Poodle: una historia de belleza

El Caniche o Poodle merece una atención especial en cuanto a la evolución de la apariencia que se ha buscado de este can a través de la historia, pues probablemente en ninguna otra raza se hace más estética que en este maravilloso can, el cual empieza a ser retratado en Alemania a partir del siglo XV, por lo que se intuye que es de origen netamente germano.  Con respecto al arreglo de su pelaje, la costumbre de rasurar ciertas partes del cuerpo del animal obedeció, en un principio, a facilitar el trabajo de estos perros, que tenían como actividad principal ayudar a cobrar patos una vez que los cazadores los habían abatido.Los canes tenían que meterse constantemente al agua helada y su largo, rizado y denso pelaje al mojarse, les impedía moverse y nadar con soltura y rapidez, por tanto, los dueños empezaron a eliminar el pelo que no era estrictamente necesario, dejándolo largo sólo en ciertas zonas que
consideraban vitales, tales como articulaciones, tórax y riñones, para protegerlas del intenso frío.

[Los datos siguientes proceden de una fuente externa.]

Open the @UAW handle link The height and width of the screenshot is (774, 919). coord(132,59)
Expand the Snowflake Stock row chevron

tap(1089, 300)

Cuando los franceses se enamoraron de la raza y ésta se hizo una de las favoritas de la nobleza gala en los siglos XVII y XVIII, la estética de estos animales rayó en lo ridículo, pues su abundante pelo facilitaba que se hicieran con él los más diversos, extraños y fantásticos arreglos, al grado de imitar el peinado de sus dueños. Tal vez las cosas no han cambiado mucho desde aquel entonces, ya que incluso desde hace décadas se tiñe el pelo de algunos ejemplares de esta raza para que combinen con el vestuario de sus amas.